Farther down the trail is a three-peak temple made of laterite and sandstone. It faces east and is called Chen temple. Inside the temple there is a piece of lingam and remnants of a statue of King Jayavarman IV. A sculpture of garuda’s head on the south lintel is missing. The temple is overgrown by forest.

Preng Well:

About 800 to 9—meters farther, there is the Preng well, which is similar to a pond. Surrounded by stone, it is 20 meters square. The terrace is about 8 centimeters high. The water in the pond is clear. And a nearby tree provides shade for weary visitors looking for a place to relax.

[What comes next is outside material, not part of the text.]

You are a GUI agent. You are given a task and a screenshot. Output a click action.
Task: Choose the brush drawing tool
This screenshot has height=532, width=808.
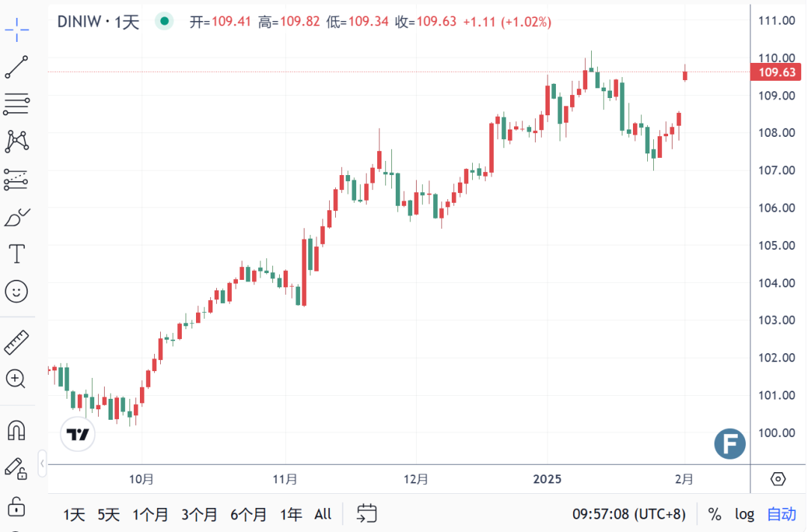(16, 217)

Rampart of Koh Ker temple:

Another temple or Gopura is made of sandstone and has a sculpture of lotus petals on the temple fronton. Although the door frame is damaged, most of the temple is in good condition. A Shiva lingam that once was housed inside has been looted.

Prang Temple:

Prang temple is constructed of sandstone and bricks. There are five separate parts of this temple. About 70 percent of the temple is still standing.

Krahom Temple:

About 10 meters farther is Krahom temple (the red temple). Constructed of brick and shaped like a seven-level pyramid, the temple is decorated with a 20-meter-tall sculpture of lotus petals. Inside the temple, there is a 3-meter-tall statue of Shiva with eight arms and four heads. The statue is supported by a 1-square-meter base. The statue is seriously damaged, only some parts remain.

Khmao Temple

Farther down is Khmao temple. On the wall and door frame of the temple, there is a partially damaged inscription. Near the temple is a rampart gateway to Kampiang temple. The gateway is a 2-meter staircase. Some sculptures of lotus petals, seven-headed nagas and garudas remain.

Koh Ker Temple:

About 300 meters farther to the west is Kampiang or Koh Ker temple. From a distance, the temple looks like a small hill, because it is covered by forest. Up close, however, it is accually a 35-meter-high stupa made of sandstone. It has seven levels, each level about 5 meters above the other. Each deck has a 2-meter-wide terrace, and there is a 55-step staircase to the top. At the top of the temple, there are large statues of garudas supporting Shiva lingam Treypuvanesvara. Nearby, there is a 4-meter square well, now completely covered by grass. According to local villagers, if a coconut is dropped into this well, it will appear in the pond near Neang Khmao temple. There is vegetation growing on top of the temple, and from there visitors have an excellent view of the surrounding landscape, in particular, Phnom Dangrek, Phnom Tbeng, and Kulen district.

 

To the north of Koh Ker temple is another temple, Damrei Sar temple, but it is heavily damaged. To the northeast, is lingam temple. This temple once housed three Shiva lingams, but some are now damaged.